Over 25M XRP left exchanges, signaling accumulation but not enough to lift price.
Spot ETF inflows reached $1.42B, yet downtrend persists.
$1.31 is critical support; losing it opens path to $1.28 and $1.20.
Market Impact Analysis
BearishDespite ETF inflows and exchange outflows, persistent selling pressure keeps XRP in a weak technical position with lower highs.
Speculation Analysis
Key Takeaways
- XRP plunged to a 15-week low of $1.32 as sellers dominated, ignoring bullish signals from ETF inflows and exchange outflows.
- More than 25 million XRP left exchanges, pointing to accumulation, but price action failed to reverse.
- Spot ETF inflows reached $1.42 billion, yet the downtrend remains firmly in place.
- The $1.31 level is immediate support; losing it opens a path to $1.28 and $1.20.
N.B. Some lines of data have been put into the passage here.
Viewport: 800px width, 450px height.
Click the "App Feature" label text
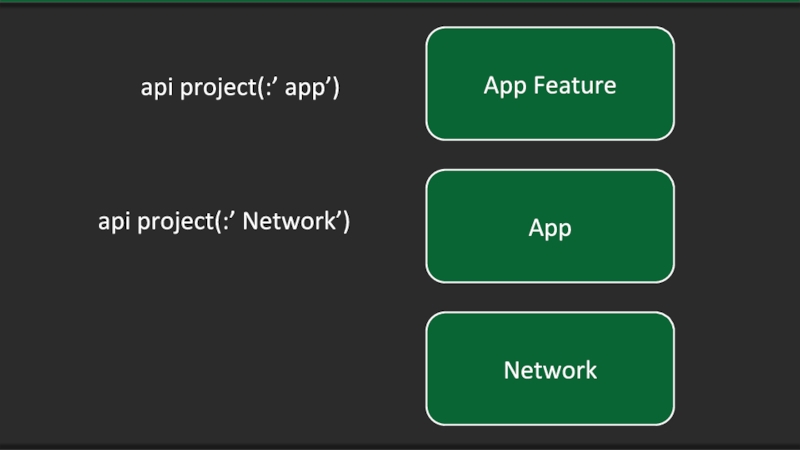(550, 84)
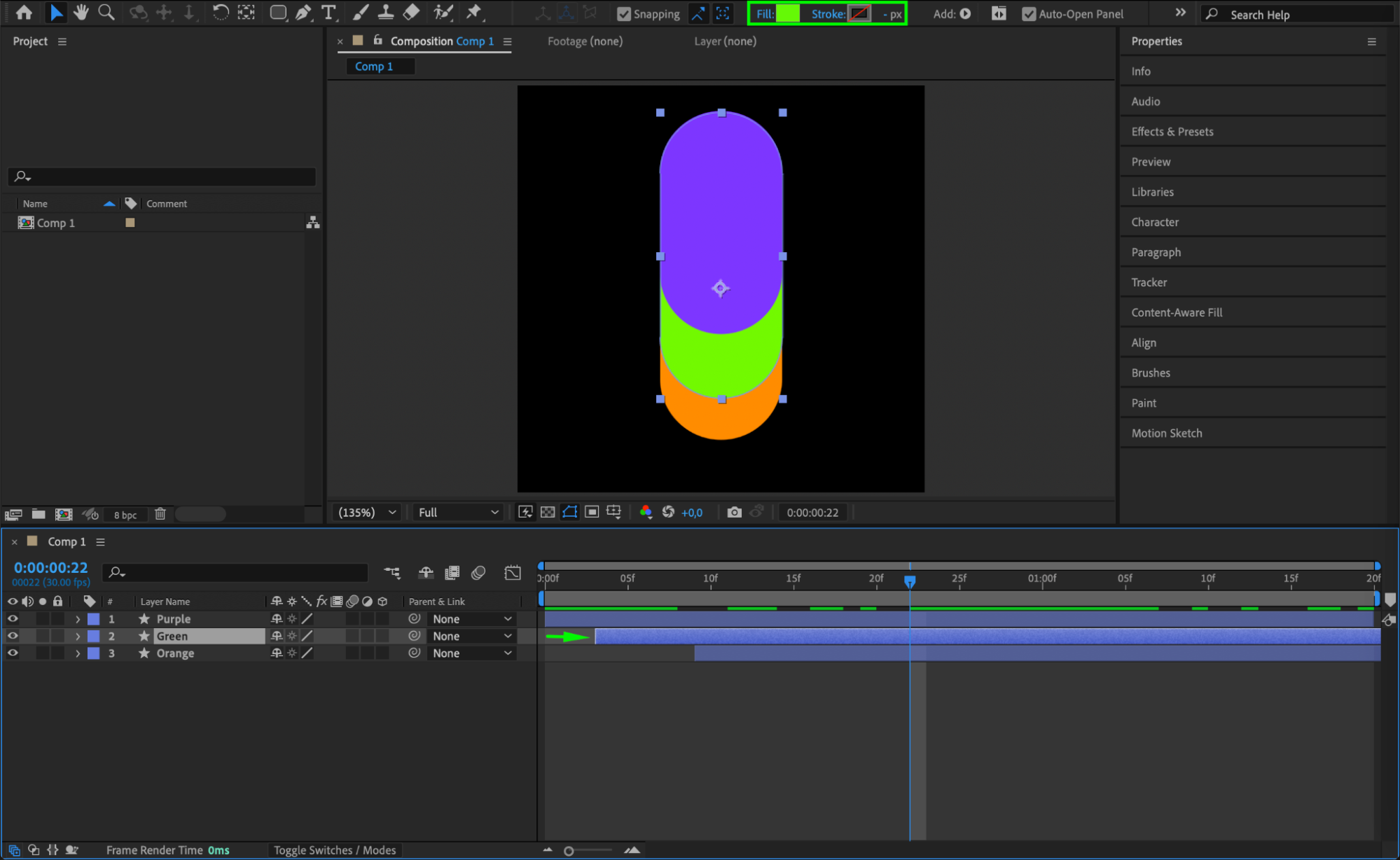This screenshot has height=860, width=1400.
Task: Click the take snapshot camera icon
Action: (x=733, y=512)
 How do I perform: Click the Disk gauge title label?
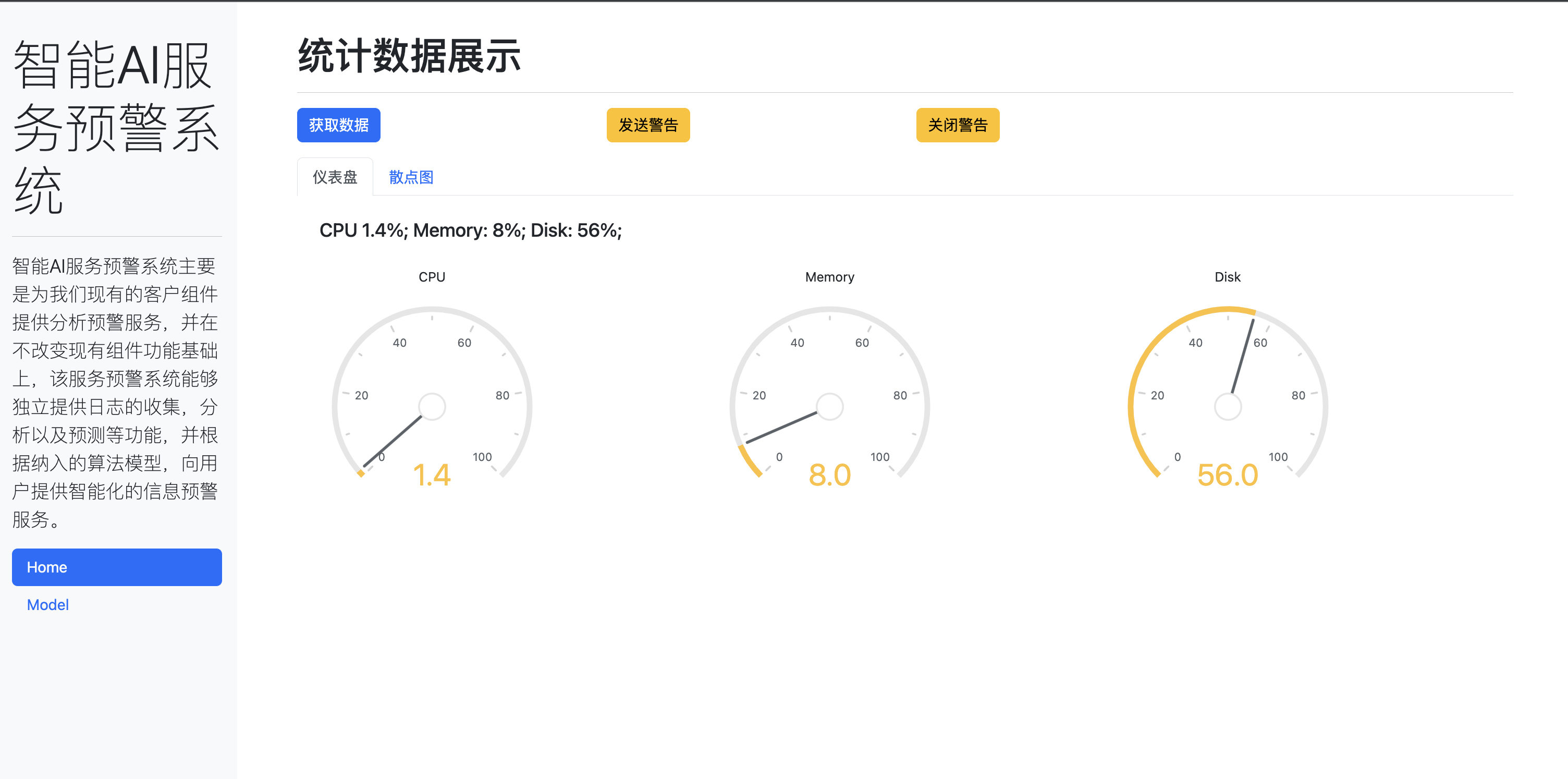[1227, 277]
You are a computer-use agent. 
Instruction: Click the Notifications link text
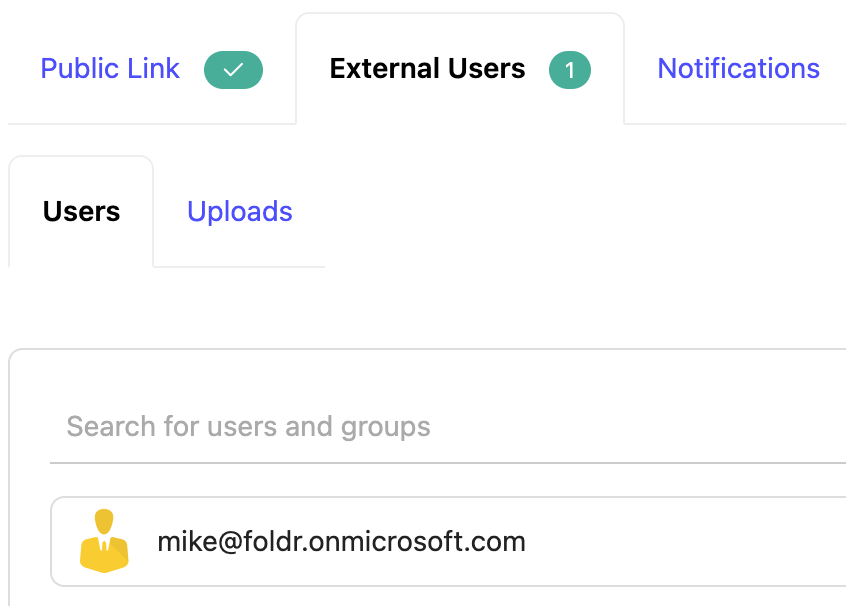point(738,69)
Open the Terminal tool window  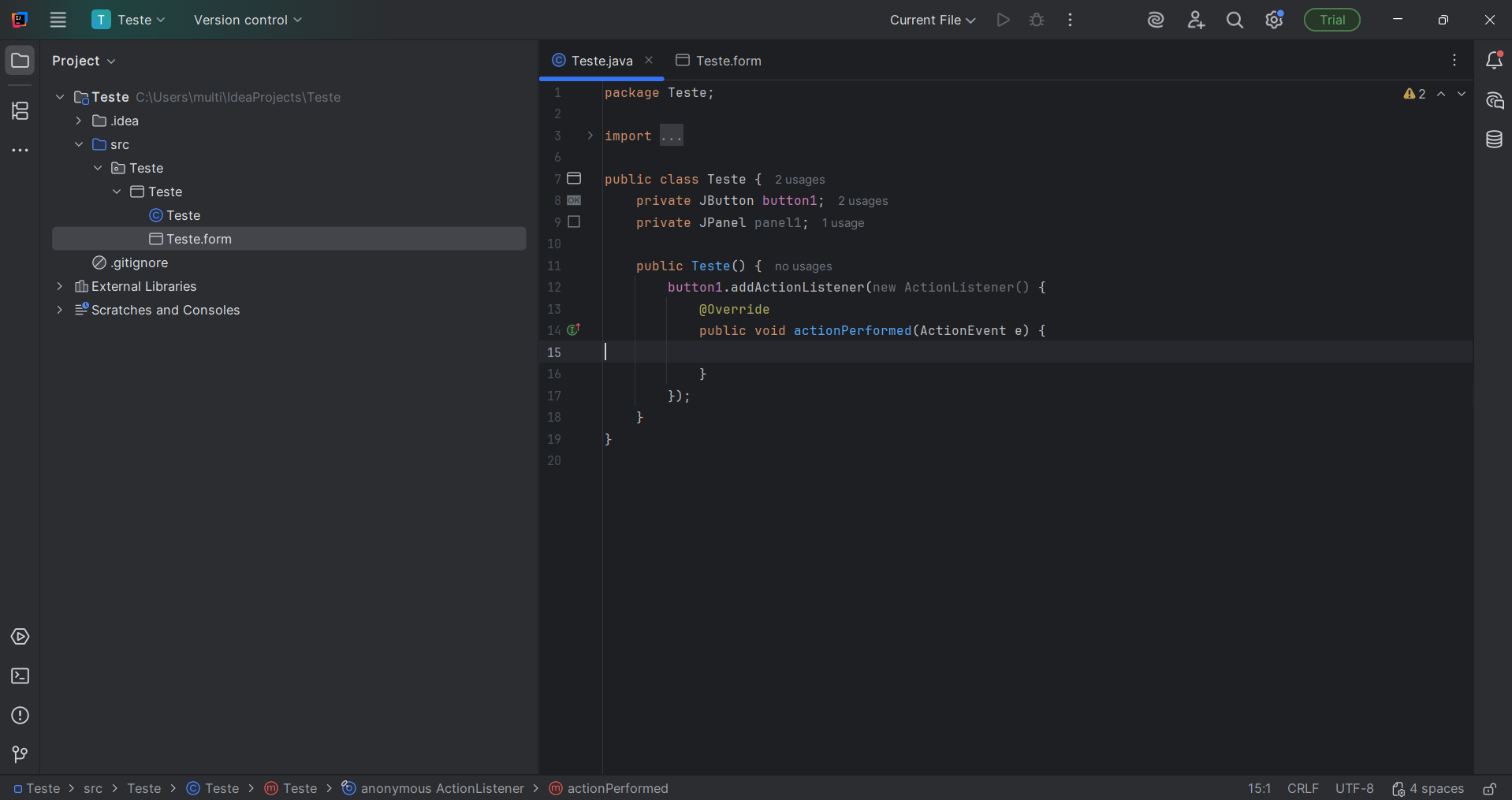20,676
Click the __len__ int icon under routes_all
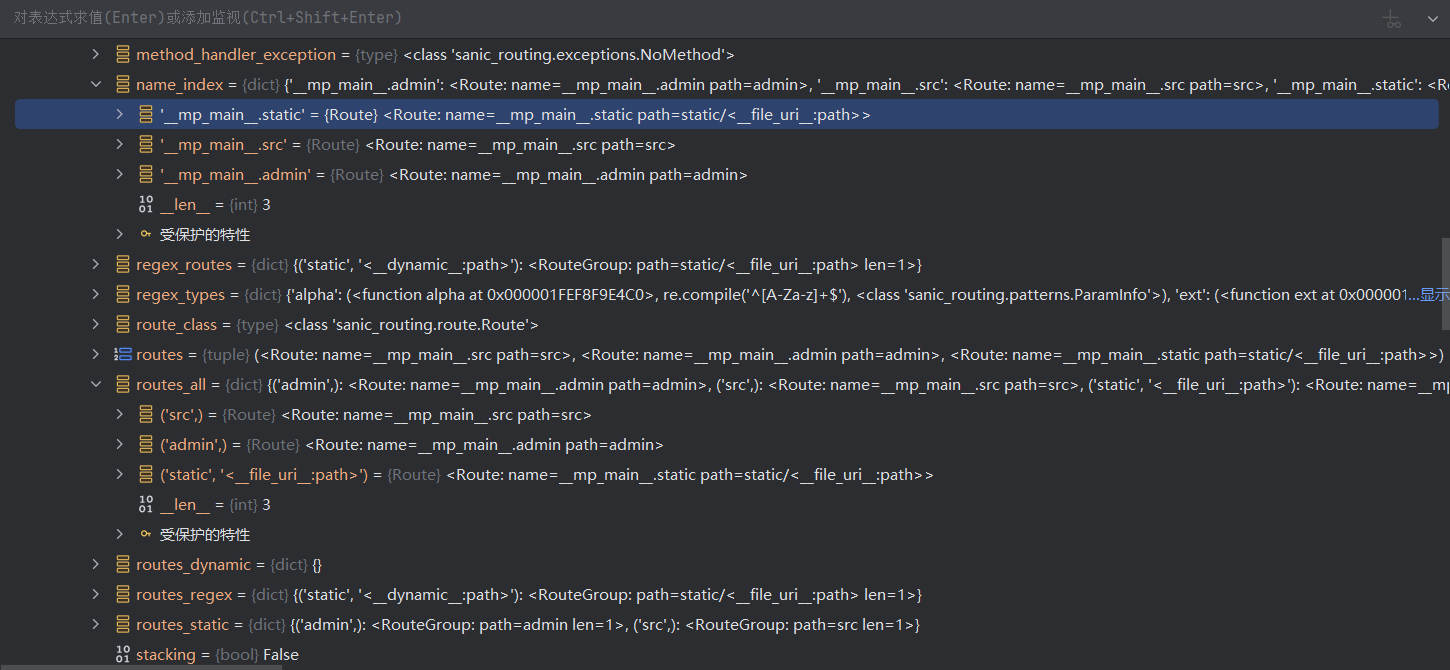This screenshot has width=1450, height=670. coord(147,505)
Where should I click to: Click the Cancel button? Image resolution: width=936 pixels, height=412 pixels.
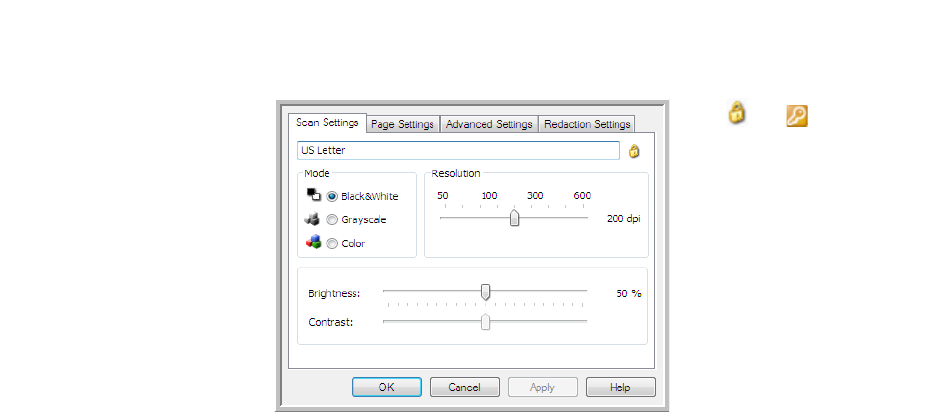464,387
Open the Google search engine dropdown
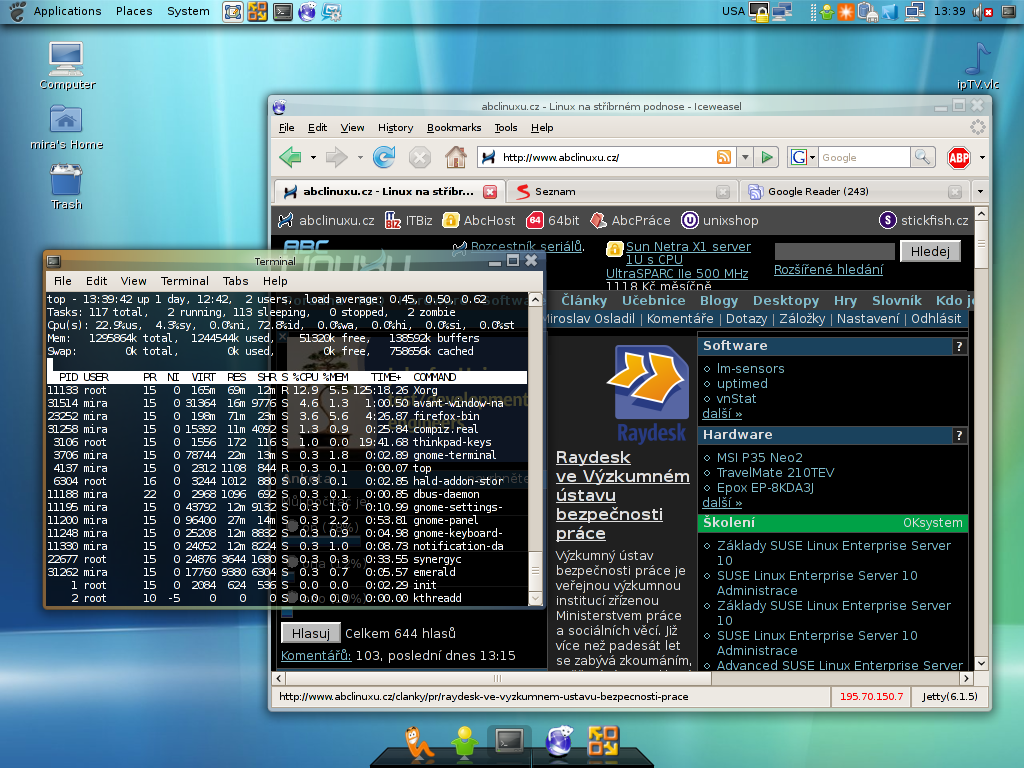 (x=802, y=157)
- Reclaiming $1.34 could trigger a short squeeze and spark a move toward $1.40.
What Happened
XRP slid to a 15-week low around $1.32, as heavy selling overpowered accumulation signals. The token broke below the $1.3320 support on volume of 55.03 million, extending losses to $1.314 before a modest bounce back to the $1.32 area. Despite more than 25 million XRP leaving exchanges — typically a sign of long-term holding — and cumulative spot ETF inflows reaching $1.42 billion, buyers failed to sustain any recovery. Each uptick was met with fresh selling, keeping the short-term structure weak and sellers in control of lower highs.
The Numbers
XRP’s drop from $1.3384 to $1.3208 marked a new 15-week low. The breakdown occurred with 55.03 million in volume through support at $1.3320. Over 25 million XRP exited exchanges, yet the imbalance of sell orders continued to dominate. Spot ETF inflows now total $1.42 billion, but demand has not been sufficient to reverse the downtrend. Immediate support sits at $1.31, while $1.34 now acts as near-term resistance. A cluster of short liquidations between $1.34 and $1.40 sets up a potential squeeze if buyers reclaim that zone.
Why It Happened
XRP’s weakness is rooted in persistent selling pressure that overshadows constructive on-chain signals. The market structure has been defined by lower highs, with sellers stepping in aggressively on any relief rallies. The breach below $1.3320 reinforced the bearish bias, triggering additional stop-loss selling. While exchange outflows suggest accumulation, the tape remains defensive. Broader risk-off sentiment in crypto and a lack of fresh catalysts have kept buyers sidelined, allowing the downtrend to persist despite favorable ETF flow data.
Broader Impact
XRP’s price action underscores a growing divergence between ETF fund flows and actual spot market momentum, a pattern visible across multiple crypto assets. The inability of $1.42 billion in ETF inflows to lift XRP suggests that these products may be absorbing existing selling rather than driving new demand. For the wider market, it raises questions about the real impact of institutional products in a risk-averse environment.
What to Watch Next
- $1.31 support: A breakdown from this level could accelerate losses toward $1.28 and $1.20.
- $1.34 recovery: Reclaiming this level may trigger a short squeeze, with targets at $1.37 and $1.40.
- ETF and exchange flows: Watch for a sustained decrease in exchange balances or a spike in ETF inflows that might finally translate into price action.
This article is for informational purposes only and does not constitute financial advice.